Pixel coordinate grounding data

◇ ◇ ◇ ◇ ◇ ◇ ◇

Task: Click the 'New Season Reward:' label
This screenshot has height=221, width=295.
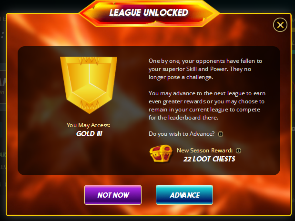Action: tap(205, 151)
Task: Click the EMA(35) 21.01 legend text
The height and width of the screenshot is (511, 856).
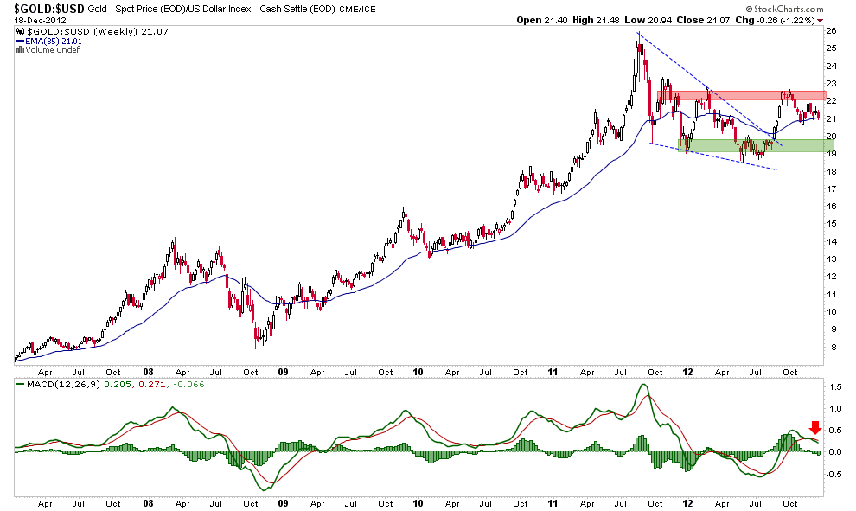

◇ ◇ ◇ ◇ ◇ ◇ ◇

▶ **Required work**
Restate each entry word for word; omit the pictures.

▶ **Your solution**
Task: Click the 'New Season Reward:' label
This screenshot has height=221, width=295.
Action: tap(205, 151)
Task: Click the EMA(35) 21.01 legend text
The height and width of the screenshot is (511, 856).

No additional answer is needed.